Alle Regionali non si sono presentati per una serie di scazzi abbastanza infantili, ai quali perfino Grillo ha messo fine alla sua maniera, con un ‘vaffa’ che ha azzerato tutto. Nelle amministrazioni locali, a cominciare da Porto Torres e Assemini dove governano, non hanno tirato fuori ‘una idea una’, non solo coerente con quanto annunciato in campagna elettorale, ma che rappresentasse un segnale di vero cambiamento. I parlamentari sardi non hanno mai brillato, né per originalità né per i contenuti delle iniziative.

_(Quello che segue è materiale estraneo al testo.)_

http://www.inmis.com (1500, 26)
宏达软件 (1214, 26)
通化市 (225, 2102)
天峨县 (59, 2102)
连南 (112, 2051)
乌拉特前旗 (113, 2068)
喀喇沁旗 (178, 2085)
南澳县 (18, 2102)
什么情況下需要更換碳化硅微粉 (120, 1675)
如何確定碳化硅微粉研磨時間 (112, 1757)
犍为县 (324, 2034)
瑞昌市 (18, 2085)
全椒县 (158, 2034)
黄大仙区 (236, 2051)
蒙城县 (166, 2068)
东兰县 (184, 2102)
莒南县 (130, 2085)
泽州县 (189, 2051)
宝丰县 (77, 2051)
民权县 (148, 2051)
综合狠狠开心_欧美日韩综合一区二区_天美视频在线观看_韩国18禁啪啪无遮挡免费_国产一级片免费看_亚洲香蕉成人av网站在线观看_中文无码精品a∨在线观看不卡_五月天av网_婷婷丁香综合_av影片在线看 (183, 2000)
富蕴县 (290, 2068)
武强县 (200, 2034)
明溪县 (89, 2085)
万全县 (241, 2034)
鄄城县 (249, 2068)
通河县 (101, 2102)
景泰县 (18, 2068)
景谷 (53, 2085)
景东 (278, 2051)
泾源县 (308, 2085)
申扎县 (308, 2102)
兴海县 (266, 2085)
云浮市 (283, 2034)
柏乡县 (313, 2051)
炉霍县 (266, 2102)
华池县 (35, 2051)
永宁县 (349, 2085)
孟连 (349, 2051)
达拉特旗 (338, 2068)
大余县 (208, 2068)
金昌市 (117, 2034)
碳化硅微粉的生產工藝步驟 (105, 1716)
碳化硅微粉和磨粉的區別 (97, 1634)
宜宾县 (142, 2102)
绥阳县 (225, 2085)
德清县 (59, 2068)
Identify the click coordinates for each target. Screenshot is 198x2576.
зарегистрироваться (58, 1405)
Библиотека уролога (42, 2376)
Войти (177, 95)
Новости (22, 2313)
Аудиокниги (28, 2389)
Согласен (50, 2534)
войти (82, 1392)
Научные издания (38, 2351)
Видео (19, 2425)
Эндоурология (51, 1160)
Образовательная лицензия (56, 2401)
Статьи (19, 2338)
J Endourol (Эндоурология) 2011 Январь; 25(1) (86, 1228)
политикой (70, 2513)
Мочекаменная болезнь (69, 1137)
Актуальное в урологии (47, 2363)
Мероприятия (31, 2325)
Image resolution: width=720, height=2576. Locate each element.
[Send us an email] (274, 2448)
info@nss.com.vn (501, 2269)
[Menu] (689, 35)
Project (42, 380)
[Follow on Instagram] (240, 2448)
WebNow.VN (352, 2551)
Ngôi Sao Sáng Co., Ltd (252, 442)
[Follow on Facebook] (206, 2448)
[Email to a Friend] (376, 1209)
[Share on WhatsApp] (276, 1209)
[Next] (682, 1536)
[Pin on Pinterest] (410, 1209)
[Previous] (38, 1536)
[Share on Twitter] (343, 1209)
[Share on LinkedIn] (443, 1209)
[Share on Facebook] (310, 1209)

Hanno preso un sacco di voti e continueranno a prenderli anche in Sardegna? Beh, dopo averli visti all’opera gli interrogativi, le perplessità e le riserve superano di gran lunga tutto il resto. In generale, il dato che si nota di più è la distanza dalla realtà sarda, dalla sua storia come dalla sua identità più profonda, insieme alla massima indeterminatezza sulle prospettive che una forza politica dovrebbe comunque essere in grado di indicare, nel campo istituzionale ed autonomistico come in quello economico e sociale. Se questa è la democrazia diretta, tanto evocata dallo scomparso Casaleggio, tanto vale tenerci quella piuttosto scassata che abbiamo. Senza rinunciare a fare di tutto per cambiarla, ovviamente.